┏━━

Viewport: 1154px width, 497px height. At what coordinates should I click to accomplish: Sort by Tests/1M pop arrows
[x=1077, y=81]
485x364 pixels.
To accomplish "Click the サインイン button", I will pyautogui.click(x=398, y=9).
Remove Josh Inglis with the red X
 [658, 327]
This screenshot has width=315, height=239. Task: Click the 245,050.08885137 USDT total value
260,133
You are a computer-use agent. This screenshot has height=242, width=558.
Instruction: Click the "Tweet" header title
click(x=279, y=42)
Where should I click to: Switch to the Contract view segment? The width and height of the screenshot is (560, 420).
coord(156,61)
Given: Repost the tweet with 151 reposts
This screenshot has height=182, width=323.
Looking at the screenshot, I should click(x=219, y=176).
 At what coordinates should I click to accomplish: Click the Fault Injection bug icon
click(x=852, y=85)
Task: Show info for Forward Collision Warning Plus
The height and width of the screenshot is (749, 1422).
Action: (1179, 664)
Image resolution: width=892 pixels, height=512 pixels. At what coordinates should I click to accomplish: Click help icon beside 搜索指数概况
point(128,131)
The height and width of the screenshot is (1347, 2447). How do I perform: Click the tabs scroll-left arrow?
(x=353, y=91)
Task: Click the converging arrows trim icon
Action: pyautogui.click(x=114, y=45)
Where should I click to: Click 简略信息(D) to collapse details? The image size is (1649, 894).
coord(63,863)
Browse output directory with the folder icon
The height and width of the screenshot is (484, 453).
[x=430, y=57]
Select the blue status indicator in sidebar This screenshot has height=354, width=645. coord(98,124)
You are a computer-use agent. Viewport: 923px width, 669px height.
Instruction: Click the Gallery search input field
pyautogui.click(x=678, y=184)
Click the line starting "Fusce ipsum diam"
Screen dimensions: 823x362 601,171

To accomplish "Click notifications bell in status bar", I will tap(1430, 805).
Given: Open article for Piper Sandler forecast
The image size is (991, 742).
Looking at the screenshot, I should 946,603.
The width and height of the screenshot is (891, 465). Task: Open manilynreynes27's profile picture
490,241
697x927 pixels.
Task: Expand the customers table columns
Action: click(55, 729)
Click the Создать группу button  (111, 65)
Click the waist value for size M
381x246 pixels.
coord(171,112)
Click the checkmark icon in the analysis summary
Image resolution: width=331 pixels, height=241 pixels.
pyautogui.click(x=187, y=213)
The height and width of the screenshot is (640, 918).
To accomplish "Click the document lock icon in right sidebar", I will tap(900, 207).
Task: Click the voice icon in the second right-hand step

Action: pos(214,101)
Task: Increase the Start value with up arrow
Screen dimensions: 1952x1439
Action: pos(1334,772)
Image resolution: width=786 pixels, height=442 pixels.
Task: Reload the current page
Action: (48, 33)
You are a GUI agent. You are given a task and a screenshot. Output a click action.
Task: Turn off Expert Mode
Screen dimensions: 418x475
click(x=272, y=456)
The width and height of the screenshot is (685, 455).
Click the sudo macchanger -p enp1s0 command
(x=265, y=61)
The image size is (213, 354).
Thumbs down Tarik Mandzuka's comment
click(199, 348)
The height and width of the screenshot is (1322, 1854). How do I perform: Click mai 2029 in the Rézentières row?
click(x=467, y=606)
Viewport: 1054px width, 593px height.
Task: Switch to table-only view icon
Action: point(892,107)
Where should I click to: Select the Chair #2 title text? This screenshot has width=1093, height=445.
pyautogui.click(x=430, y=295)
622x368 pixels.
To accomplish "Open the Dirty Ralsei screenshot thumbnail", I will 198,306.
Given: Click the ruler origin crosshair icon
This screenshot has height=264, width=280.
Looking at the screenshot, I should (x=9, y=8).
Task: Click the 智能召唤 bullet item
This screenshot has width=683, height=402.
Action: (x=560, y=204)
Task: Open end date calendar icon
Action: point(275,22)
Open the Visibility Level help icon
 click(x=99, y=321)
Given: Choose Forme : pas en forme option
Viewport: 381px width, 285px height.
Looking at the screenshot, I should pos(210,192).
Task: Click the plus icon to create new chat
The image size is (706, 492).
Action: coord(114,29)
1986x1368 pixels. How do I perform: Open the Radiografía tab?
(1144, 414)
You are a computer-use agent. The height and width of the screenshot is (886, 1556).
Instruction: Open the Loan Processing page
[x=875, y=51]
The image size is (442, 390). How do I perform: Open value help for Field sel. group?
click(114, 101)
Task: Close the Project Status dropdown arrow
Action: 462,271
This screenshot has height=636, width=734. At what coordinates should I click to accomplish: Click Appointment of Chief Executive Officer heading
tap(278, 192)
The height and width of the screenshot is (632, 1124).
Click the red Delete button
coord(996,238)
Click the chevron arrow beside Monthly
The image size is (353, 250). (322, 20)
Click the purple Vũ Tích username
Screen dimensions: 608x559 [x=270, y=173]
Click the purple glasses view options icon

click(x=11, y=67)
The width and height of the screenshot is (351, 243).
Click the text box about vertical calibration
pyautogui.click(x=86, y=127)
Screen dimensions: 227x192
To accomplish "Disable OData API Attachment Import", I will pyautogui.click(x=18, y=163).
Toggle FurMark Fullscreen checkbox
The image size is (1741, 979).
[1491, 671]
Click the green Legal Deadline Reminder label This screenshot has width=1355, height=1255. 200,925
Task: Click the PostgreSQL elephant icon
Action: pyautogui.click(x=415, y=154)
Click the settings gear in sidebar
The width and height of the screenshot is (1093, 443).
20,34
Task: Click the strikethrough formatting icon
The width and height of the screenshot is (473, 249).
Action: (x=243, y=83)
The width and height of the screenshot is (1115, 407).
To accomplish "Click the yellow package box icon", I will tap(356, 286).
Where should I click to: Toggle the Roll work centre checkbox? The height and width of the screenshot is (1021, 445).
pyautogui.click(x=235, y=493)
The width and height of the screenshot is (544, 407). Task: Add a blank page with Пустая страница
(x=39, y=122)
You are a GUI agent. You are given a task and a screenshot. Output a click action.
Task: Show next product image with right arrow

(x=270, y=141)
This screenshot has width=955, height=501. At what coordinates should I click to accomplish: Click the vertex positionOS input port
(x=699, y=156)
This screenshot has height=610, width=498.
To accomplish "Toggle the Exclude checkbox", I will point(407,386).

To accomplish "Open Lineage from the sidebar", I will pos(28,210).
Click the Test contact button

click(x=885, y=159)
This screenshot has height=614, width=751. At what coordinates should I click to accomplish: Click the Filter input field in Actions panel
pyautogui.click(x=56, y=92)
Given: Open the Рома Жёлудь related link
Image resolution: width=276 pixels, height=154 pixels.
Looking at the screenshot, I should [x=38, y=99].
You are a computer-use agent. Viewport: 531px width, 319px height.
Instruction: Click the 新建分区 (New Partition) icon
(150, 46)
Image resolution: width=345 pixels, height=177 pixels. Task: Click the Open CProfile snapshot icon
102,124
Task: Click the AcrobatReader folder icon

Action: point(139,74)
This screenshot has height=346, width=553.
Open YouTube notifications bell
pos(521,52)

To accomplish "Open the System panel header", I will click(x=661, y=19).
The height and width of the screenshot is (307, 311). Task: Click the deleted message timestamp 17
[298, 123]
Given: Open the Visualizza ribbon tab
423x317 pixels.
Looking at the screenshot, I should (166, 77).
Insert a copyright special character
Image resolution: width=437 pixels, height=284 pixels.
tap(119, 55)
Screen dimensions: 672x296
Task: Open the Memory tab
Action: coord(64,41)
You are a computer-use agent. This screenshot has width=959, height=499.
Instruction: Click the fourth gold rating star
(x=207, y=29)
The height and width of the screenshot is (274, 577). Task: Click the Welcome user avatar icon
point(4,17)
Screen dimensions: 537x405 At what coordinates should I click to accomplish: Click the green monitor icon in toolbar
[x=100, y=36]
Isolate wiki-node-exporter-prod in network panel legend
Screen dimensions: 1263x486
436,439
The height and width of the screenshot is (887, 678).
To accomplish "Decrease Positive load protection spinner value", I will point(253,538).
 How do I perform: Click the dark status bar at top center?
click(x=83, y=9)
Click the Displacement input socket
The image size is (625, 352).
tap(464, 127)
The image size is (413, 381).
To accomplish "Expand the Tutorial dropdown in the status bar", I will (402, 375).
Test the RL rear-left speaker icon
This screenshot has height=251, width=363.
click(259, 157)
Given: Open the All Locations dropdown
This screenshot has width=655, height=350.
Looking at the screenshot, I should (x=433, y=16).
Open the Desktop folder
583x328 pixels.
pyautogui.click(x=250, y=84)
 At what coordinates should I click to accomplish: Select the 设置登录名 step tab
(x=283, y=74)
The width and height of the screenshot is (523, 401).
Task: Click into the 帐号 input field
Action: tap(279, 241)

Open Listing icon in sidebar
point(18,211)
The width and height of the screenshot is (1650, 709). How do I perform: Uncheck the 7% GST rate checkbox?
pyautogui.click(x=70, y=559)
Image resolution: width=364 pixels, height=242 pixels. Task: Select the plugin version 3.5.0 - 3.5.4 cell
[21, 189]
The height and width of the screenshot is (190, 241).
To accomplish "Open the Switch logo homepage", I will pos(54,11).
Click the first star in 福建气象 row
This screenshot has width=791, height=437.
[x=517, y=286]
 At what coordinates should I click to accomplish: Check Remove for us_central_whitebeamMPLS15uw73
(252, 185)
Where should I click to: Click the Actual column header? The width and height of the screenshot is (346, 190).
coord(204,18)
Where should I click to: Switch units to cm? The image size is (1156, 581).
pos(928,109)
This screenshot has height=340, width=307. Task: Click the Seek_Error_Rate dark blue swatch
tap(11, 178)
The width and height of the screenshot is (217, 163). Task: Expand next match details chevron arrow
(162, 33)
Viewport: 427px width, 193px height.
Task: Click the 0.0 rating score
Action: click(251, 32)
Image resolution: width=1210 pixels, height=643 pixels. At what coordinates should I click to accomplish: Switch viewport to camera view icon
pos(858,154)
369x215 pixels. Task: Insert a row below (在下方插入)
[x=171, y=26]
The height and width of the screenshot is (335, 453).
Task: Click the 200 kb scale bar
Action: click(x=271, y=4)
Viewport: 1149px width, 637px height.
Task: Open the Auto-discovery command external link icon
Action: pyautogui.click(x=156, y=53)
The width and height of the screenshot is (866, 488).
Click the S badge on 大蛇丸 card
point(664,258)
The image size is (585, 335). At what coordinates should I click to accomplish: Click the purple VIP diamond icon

┗━━

:: DIRECTIONS FOR THIS TASK ::
Add 35 to every coordinate in the answers, then write out all the lines again for the part of the records from the start through the line containing "coord(156,61)", requests included.

:: FINAL RESULT ::
Viewport: 1154px width, 497px height. At what coordinates should I click to accomplish: Sort by Tests/1M pop arrows
[x=1112, y=116]
485x364 pixels.
To accomplish "Click the サインイン button", I will pyautogui.click(x=433, y=44).
Remove Josh Inglis with the red X
 [693, 362]
This screenshot has width=315, height=239. Task: Click the 245,050.08885137 USDT total value
295,168
You are a computer-use agent. This screenshot has height=242, width=558.
Instruction: Click the "Tweet" header title
click(x=314, y=77)
Where should I click to: Switch to the Contract view segment? The width and height of the screenshot is (560, 420).
coord(191,96)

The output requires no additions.